→ Task requirements:
In exact form, please repeat the records from their opening line down to the line with "About Us (98, 2430)", including that line.

-----

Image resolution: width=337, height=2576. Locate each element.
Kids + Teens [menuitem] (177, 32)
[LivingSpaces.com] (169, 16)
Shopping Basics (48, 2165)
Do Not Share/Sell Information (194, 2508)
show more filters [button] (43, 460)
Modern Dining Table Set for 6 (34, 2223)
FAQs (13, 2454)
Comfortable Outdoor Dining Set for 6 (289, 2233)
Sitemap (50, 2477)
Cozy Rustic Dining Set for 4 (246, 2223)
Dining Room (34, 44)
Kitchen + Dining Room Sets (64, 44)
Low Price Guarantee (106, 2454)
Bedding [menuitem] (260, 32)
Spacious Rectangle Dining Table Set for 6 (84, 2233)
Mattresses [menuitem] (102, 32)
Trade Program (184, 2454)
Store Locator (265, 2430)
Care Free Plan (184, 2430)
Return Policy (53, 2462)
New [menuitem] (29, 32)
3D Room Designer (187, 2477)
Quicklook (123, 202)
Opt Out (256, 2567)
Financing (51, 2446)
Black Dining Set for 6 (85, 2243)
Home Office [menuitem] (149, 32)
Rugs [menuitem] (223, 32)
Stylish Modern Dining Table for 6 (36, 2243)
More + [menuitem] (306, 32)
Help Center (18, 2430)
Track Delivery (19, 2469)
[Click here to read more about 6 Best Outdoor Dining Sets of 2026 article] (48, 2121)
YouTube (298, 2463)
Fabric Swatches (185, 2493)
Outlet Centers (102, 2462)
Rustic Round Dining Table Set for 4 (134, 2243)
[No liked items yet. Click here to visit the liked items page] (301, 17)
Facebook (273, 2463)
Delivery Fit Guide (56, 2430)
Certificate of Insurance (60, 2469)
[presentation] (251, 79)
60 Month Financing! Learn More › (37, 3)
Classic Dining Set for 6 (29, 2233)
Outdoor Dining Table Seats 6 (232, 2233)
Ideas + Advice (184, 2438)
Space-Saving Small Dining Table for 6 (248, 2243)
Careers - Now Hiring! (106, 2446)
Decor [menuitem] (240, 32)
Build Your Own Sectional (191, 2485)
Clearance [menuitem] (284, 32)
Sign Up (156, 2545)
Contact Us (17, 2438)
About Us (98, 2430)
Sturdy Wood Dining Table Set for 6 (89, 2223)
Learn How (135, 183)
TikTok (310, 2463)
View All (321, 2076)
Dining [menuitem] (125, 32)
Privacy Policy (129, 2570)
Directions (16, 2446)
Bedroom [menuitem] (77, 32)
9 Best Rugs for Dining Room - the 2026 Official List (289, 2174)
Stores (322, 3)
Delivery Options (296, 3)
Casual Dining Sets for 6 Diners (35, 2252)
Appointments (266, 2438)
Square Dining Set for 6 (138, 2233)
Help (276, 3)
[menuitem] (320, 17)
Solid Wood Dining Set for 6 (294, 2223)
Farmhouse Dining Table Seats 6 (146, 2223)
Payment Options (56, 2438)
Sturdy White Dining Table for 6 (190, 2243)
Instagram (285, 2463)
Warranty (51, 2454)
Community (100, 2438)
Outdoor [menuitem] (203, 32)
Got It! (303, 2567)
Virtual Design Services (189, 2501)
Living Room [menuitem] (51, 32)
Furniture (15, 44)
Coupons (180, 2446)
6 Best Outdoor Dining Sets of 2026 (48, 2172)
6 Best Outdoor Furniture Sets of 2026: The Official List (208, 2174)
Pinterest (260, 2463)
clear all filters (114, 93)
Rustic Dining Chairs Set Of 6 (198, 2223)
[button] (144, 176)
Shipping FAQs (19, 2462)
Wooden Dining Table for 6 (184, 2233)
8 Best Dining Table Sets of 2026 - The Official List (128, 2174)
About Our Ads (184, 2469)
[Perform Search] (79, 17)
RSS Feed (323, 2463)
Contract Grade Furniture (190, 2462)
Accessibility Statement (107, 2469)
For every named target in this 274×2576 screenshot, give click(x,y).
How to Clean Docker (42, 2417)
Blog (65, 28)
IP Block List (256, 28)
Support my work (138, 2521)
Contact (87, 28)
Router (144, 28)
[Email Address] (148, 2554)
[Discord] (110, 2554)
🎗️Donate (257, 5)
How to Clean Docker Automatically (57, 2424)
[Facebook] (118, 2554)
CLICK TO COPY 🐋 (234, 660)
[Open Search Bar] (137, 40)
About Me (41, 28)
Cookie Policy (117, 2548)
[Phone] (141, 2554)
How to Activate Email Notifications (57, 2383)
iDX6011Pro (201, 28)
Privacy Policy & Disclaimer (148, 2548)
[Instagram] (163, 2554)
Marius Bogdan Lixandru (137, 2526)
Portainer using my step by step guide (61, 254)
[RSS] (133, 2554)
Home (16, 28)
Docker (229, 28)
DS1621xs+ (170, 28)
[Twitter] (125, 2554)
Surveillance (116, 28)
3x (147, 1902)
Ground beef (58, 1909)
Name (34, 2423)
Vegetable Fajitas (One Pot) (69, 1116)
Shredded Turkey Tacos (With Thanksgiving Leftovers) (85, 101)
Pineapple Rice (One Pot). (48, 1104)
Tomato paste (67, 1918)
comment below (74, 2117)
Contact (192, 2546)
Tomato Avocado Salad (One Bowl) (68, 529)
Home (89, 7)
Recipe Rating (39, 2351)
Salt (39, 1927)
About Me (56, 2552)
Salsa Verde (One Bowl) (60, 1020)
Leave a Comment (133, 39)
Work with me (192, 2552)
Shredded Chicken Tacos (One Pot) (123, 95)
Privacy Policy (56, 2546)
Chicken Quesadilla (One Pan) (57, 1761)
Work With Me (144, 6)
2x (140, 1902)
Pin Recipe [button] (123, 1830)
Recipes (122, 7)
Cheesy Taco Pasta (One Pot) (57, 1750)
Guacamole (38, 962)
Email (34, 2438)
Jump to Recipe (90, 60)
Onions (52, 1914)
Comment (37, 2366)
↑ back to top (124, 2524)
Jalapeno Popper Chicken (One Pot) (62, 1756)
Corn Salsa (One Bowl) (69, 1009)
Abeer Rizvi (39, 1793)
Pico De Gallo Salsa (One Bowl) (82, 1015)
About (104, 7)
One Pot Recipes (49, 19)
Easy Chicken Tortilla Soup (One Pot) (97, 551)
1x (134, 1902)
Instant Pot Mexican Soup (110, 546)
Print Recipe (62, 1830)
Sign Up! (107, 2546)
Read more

-----

→ Completed task:
Image resolution: width=337, height=2576. Locate each element.
Kids + Teens [menuitem] (177, 32)
[LivingSpaces.com] (169, 16)
Shopping Basics (48, 2165)
Do Not Share/Sell Information (194, 2508)
show more filters [button] (43, 460)
Modern Dining Table Set for 6 (34, 2223)
FAQs (13, 2454)
Comfortable Outdoor Dining Set for 6 (289, 2233)
Sitemap (50, 2477)
Cozy Rustic Dining Set for 4 (246, 2223)
Dining Room (34, 44)
Kitchen + Dining Room Sets (64, 44)
Low Price Guarantee (106, 2454)
Bedding [menuitem] (260, 32)
Spacious Rectangle Dining Table Set for 6 (84, 2233)
Mattresses [menuitem] (102, 32)
Trade Program (184, 2454)
Store Locator (265, 2430)
Care Free Plan (184, 2430)
Return Policy (53, 2462)
New [menuitem] (29, 32)
3D Room Designer (187, 2477)
Quicklook (123, 202)
Opt Out (256, 2567)
Financing (51, 2446)
Black Dining Set for 6 (85, 2243)
Home Office [menuitem] (149, 32)
Rugs [menuitem] (223, 32)
Stylish Modern Dining Table for 6 (36, 2243)
More + [menuitem] (306, 32)
Help Center (18, 2430)
Track Delivery (19, 2469)
[Click here to read more about 6 Best Outdoor Dining Sets of 2026 article] (48, 2121)
YouTube (298, 2463)
Fabric Swatches (185, 2493)
Outlet Centers (102, 2462)
Rustic Round Dining Table Set for 4 (134, 2243)
[No liked items yet. Click here to visit the liked items page] (301, 17)
Facebook (273, 2463)
Delivery Fit Guide (56, 2430)
Certificate of Insurance (60, 2469)
[presentation] (251, 79)
60 Month Financing! Learn More › (37, 3)
Classic Dining Set for 6 (29, 2233)
Outdoor Dining Table Seats 6 (232, 2233)
Ideas + Advice (184, 2438)
Space-Saving Small Dining Table for 6 (248, 2243)
Careers - Now Hiring! (106, 2446)
Decor [menuitem] (240, 32)
Build Your Own Sectional (191, 2485)
Clearance [menuitem] (284, 32)
Sign Up (156, 2545)
Contact Us (17, 2438)
About Us (98, 2430)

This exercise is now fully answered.